Crime Fee Housing Seminar

Property Managers or owners are also required to complete a Crime Fee Housing seminar, hosted by the local police department prior to renting property. These seminars provide property managers with tips on tenant screening and other ways in which crime can be decreased on their properties. The Crime Free Housing Seminar is typically a 6 to 8 hour class.

Inspections and Occupancy Permits

Exterior and interior inspections of property may also be required. Local building officials often suggest exterior changes that could help to decrease crime on property including trimming bushes or adding exterior lighting.  Interior inspections may be required to determine habitability of the unit. Once a unit has passed inspection, Occupancy permits may also be required.  Most of these property maintenance requirements have existed in several municipalities in Illinois long before the more recent emphasis on crime prevention.


Several municipalities require the use of a “crime-free” addendum to leases.  If one of the tenants commits a crime on the property, the lease is voided and the tenant may be evicted.

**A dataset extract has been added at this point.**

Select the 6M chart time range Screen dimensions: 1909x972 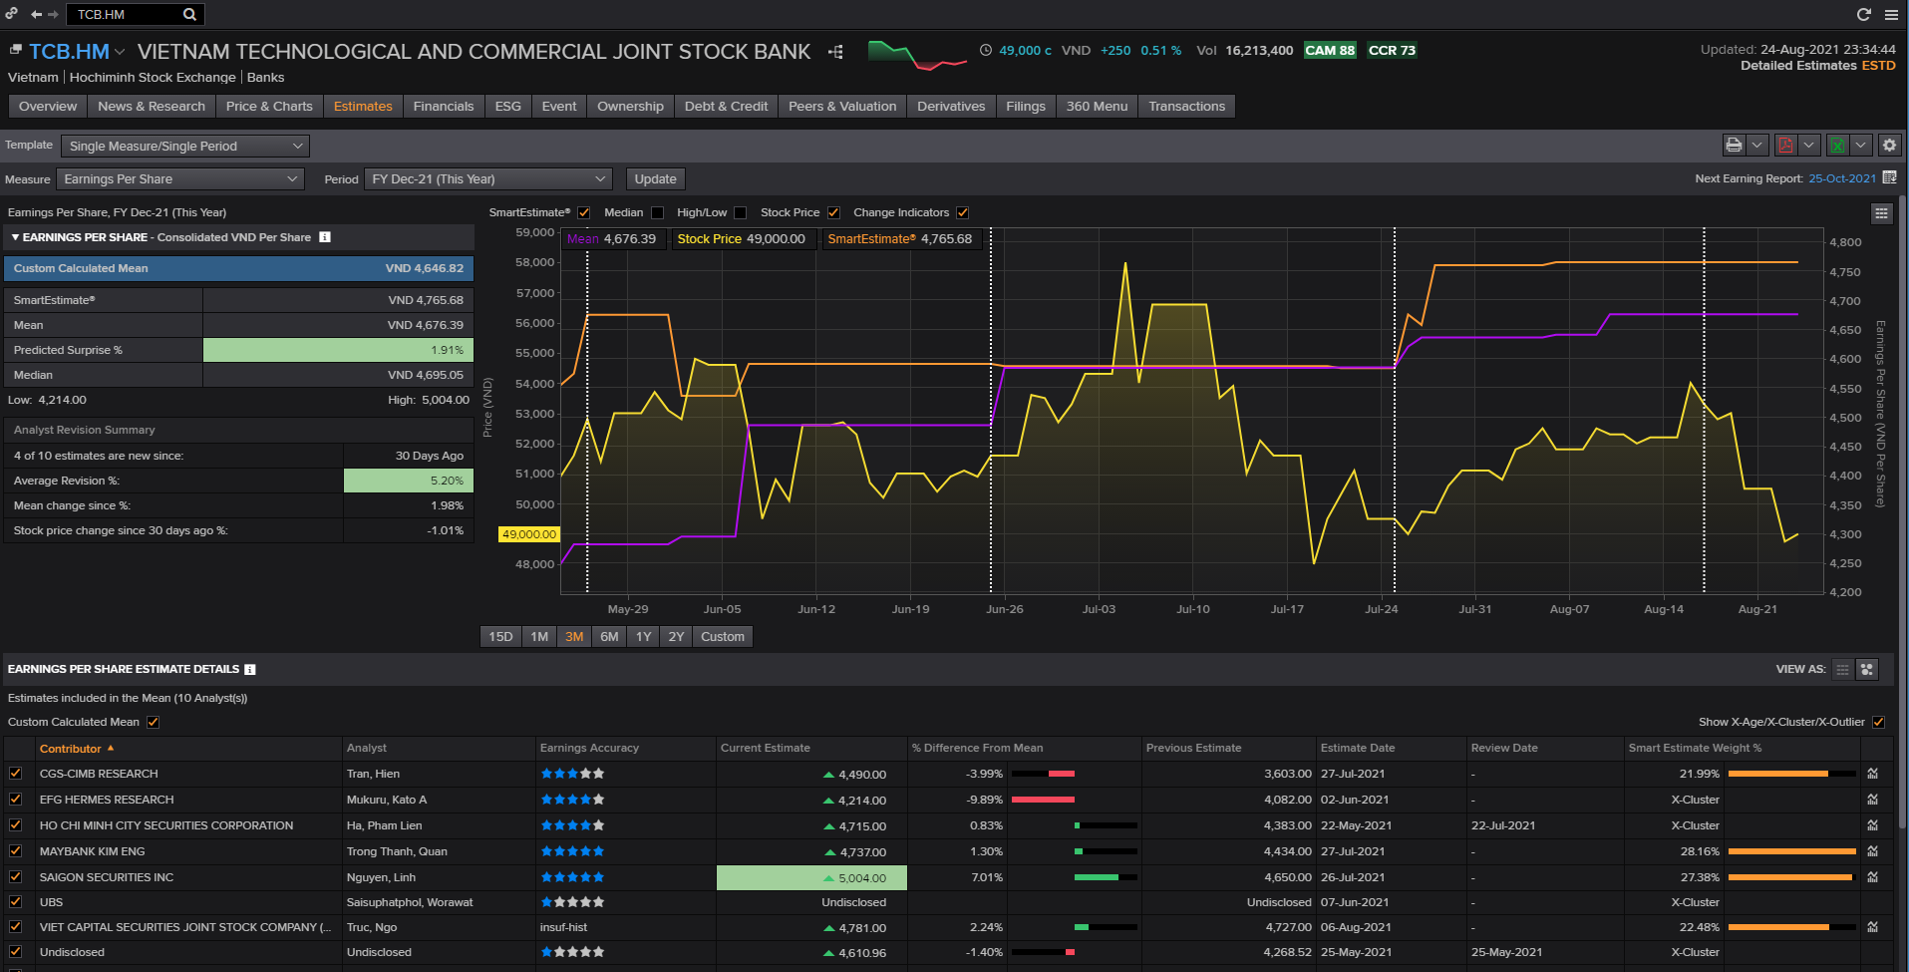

Municipal Inspection Programs

Municipal inspection programs continue to be proposed in communities throughout Illinois. Cities are granted inspection powers under Illinois state statute, however, there are limitations to these powers. Local Government Affairs Directors (GADs) work to ensure that the provisions in these ordinances are attentive to property rights and to the time-sensitive nature of real estate transactions. The most commonly-seen provisions in these programs are:

  • Fees
  • Property Registration or Landlord Licensure Mechanisms
  • Inspection Checklists
  • Timely Delivery of Inspection Report
  • Temporary Occupancy Permits


Municipalities cannot use inspection ordinances as a way to generate income for the community. The fees charged for a municipal inspection should cover the administrative costs with running the program, but should not create a profit for the city.

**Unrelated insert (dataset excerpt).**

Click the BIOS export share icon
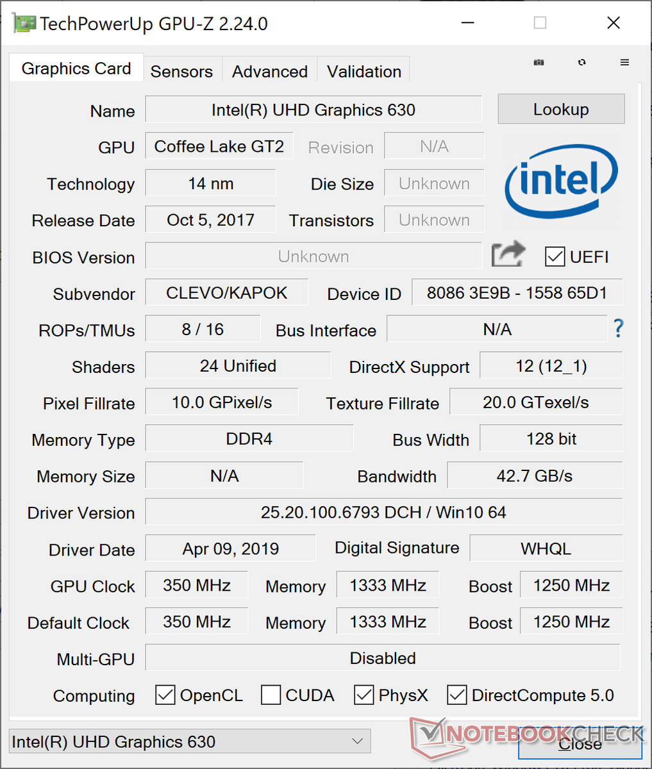The height and width of the screenshot is (769, 652). [508, 255]
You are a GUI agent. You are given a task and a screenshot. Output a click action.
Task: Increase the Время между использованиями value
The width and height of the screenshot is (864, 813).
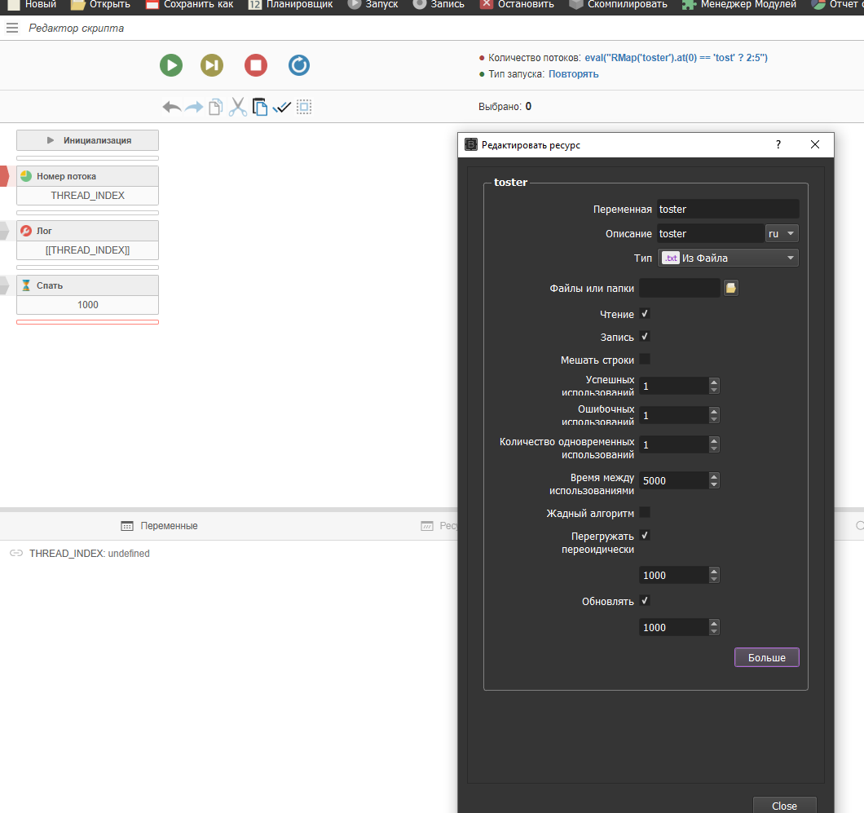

Property Registration or Landlord Licensure Mechanisms

Property registration or landlord licensure mechanisms are typically used when rental property is required to be inspected. Registrations may require the name of the tenant or landlord in addition to a contact number for each. Cities should be encouraged not to seek too much personal information from a tenant or landlord such as birthdates, license plate or social security numbers.

Inspection Checklists

Inspections can only include those items in a home that would prove to be hazardous to the health and safety of the occupant. Checklists assist the property owner in understanding what is expected of them and clearly states improvements the property may need.

Timely Delivery of Inspection Reports

Inspection reports should be submitted to the property owner within three to five working days of the inspection. A delay in receiving the inspection report could result in the loss of a tenant, or could possibly hold up the sale of a property.

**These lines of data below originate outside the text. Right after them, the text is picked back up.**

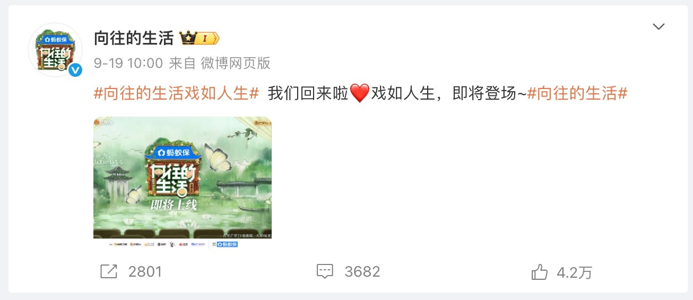
Task: Open hashtag #向往的生活戏如人生#
Action: pyautogui.click(x=176, y=94)
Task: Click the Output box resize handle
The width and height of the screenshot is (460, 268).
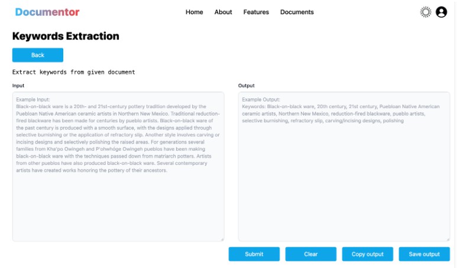Action: tap(448, 239)
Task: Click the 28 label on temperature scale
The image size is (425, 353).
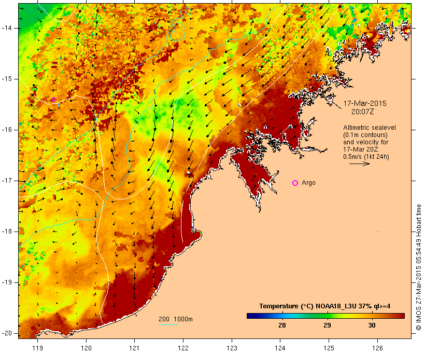Action: click(x=282, y=325)
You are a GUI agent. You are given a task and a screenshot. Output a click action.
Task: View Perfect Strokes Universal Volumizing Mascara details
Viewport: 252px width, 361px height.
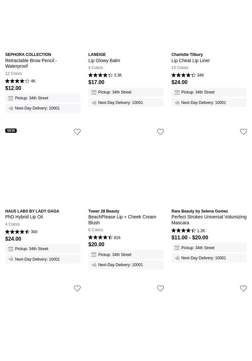click(x=209, y=220)
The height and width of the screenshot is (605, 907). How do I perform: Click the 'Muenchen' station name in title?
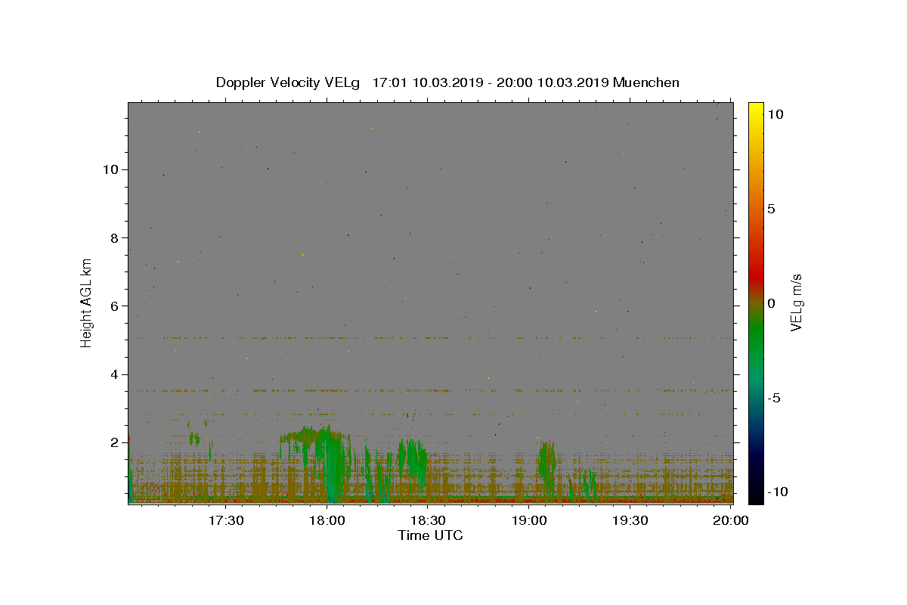point(646,82)
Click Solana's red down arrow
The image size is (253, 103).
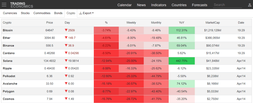66,61
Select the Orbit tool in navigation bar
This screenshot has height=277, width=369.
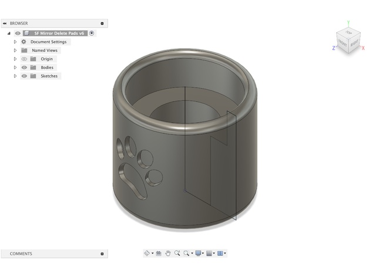pos(146,253)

Temporary Occupancy Permits

Temporary occupancy permits can be granted to an owner in the event the property does not pass inspection, but isn’t necessarily an immediate threat to the health or safety of the occupant. Temporary occupancy permits allow an occupant to inhabit the property while providing an extension of time to remedy problems.

“Zero Dollar Transfer Tax” as an Enforcement Mechanism

Some municipalities will use their home rule power to enact what has become known as a “zero dollar transfer tax.” This type of tax is not meant to generate revenue but is used as a way to ensure that the point-of-sale inspection requirements are completed–by prohibiting the transfer of the property. (If the transfer tax stamp is not issued, then the property’s transfer cannot be recorded.) IAR strongly believes that this enforcement mechanism (whether with a zero dollar transfer tax or any kind of transfer tax) is an unconstitutional violation of the property owners’ rights.

These are just a few examples of negotiations that can be made during the creation of an inspection program. There are other issues that may arise, but these items are simple to attain and help foster a streamlined inspection program that is simple for REALTORS®, homeowners and municipal governments.